Troubadours nous transporte au Moyen Age, où le joueur incarne deux ménestrels itinérants qui voguent de cité en cité, de forteresse en forteresse afin de divertir les badauds et les nobles du pays en échange de quelques pièces d'or. Au détour d'un chemin, nos deux troubadours rencontrent l'enchanteur Corwin alors en quête de deux aventuriers pour accomplir une mission périlleuse que de nombreux guerriers ne sont parvenus à conclure. La force et les combats seront donc inutiles, seule votre faculté à réfléchir, à raisonner de façon logique et à mobiliser vos connaissances culturelles vous aidera à avancer.
En effet, votre aventure sera parsemée d'épreuves mettant à profit votre savoir sur les contes et les légendes, mais aussi votre aptitude de mélomane afin de reconnaître des notes de musique ou remettre en ordre des phrases musicales pour recomposer de célèbres mélodies. En outre, les amateurs de poèmes et autres proses ne seront pas en reste car leur talent sera également mis à contribution. Enfin, certaines épreuves testeront votre capacité à manier le vocabulaire de la langue française.
Troubadours se joue entièrement au clavier, ce dernier étant utilisé pour saisir les réponses aux différentes questions qui vous seront posées durant vos pérégrinations. Chaque étape est représentée par un écran fixe où le portrait animé de votre interlocuteur apparaît sur le côté de l'écran. Quant aux déplacements entre chaque zone, ils ne sont pas visibles mais simplement représentés par un interlude textuel. A l'image du Manoir de Mortevielle, Troubadours utilise le système de synthèse vocale de l'Atari qui permet à l'ordinateur de verbaliser du texte qu'il interprète d'une voix robotisée – l'ancêtre de la digitalisation vocale en somme. A cela, s'ajoute une animation des faciès lors de l'élocution des personnages participant un peu plus à l'immersion.
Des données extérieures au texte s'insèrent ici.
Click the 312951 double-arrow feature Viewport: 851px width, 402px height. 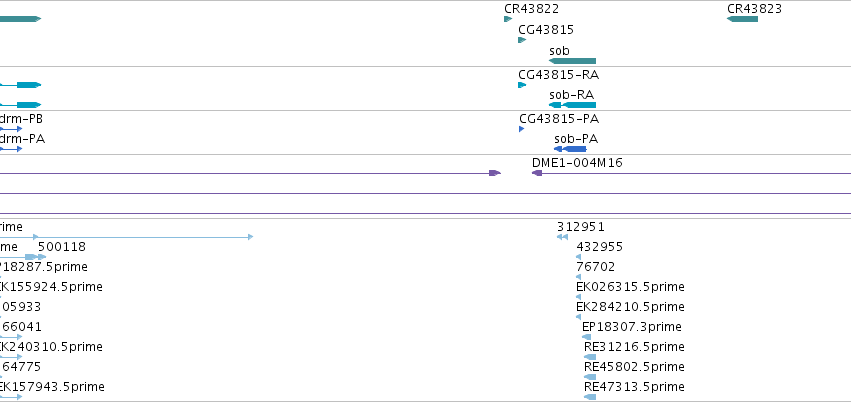click(x=562, y=237)
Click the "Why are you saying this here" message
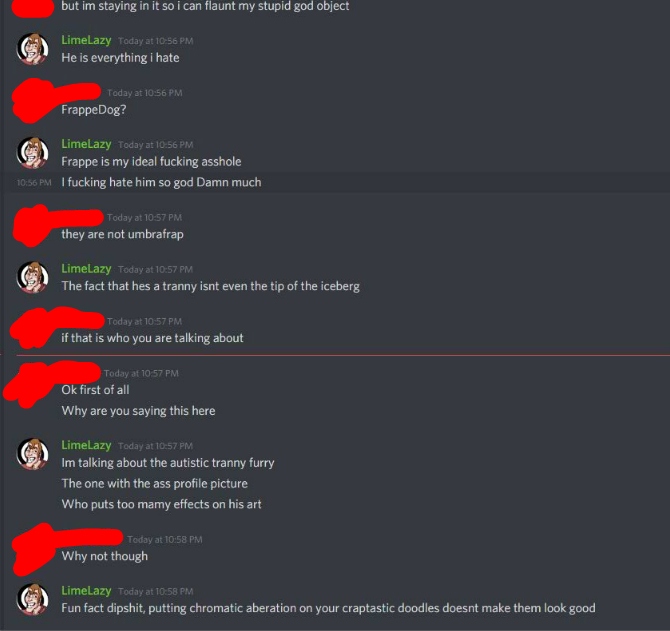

Le soft compte deux modes de jeu : aventure et exercices. Le premier est l'occasion de tenter la mission de Corwin qui vous emportera dans de nombreuses péripéties composées d'épreuves en tout genre. Pour passer au niveau suivant, vous devez donc réussir le défi qui vous est proposé par la personne rencontrée. Cependant, ces épreuves sont pour la plupart contournables, grâce à plusieurs embranchements scénaristiques. Ces détours vous priveront toutefois de précieux indices souvent nécessaires à la résolution des énigmes ultérieures. Certains tests sont néanmoins obligatoires et vous serez contraint de recommencer jusqu'à trouver la solution si vous voulez progresser dans l'aventure. Heureusement, vous pourrez compter sur les bons conseils de l'enchanteur Corwin qui vous guidera tout au long de votre périple et sur les codes de niveaux qui vous éviteront de recommencer les premiers défis.
Le mode exercices reprend les épreuves de l'aventure mais ne se contente pas d'en réutiliser le contenu puisque ce dernier ajoute plusieurs niveaux de difficulté pour certains défis ainsi qu'une pléiade de nouveaux poèmes, musiques, strophes, vocabulaires, etc. Ce mode peut soit faire office d'entraînement avant de vous lancer dans l'aventure, soit vous permettre de continuer à vous divertir une fois le premier mode terminé. A ces deux modes s'ajoute un jeu d'arcade-réflexion basé sur une compétition de tir à l'arc où l'objectif est de composer le plus grand nombre de mots de quatre lettres en tirant sur des lettres qui défilent sur un bandeau. Seul ou à deux, cette joute verbale n'est disponible qu'à travers un mot de passe une fois l'aventure terminée.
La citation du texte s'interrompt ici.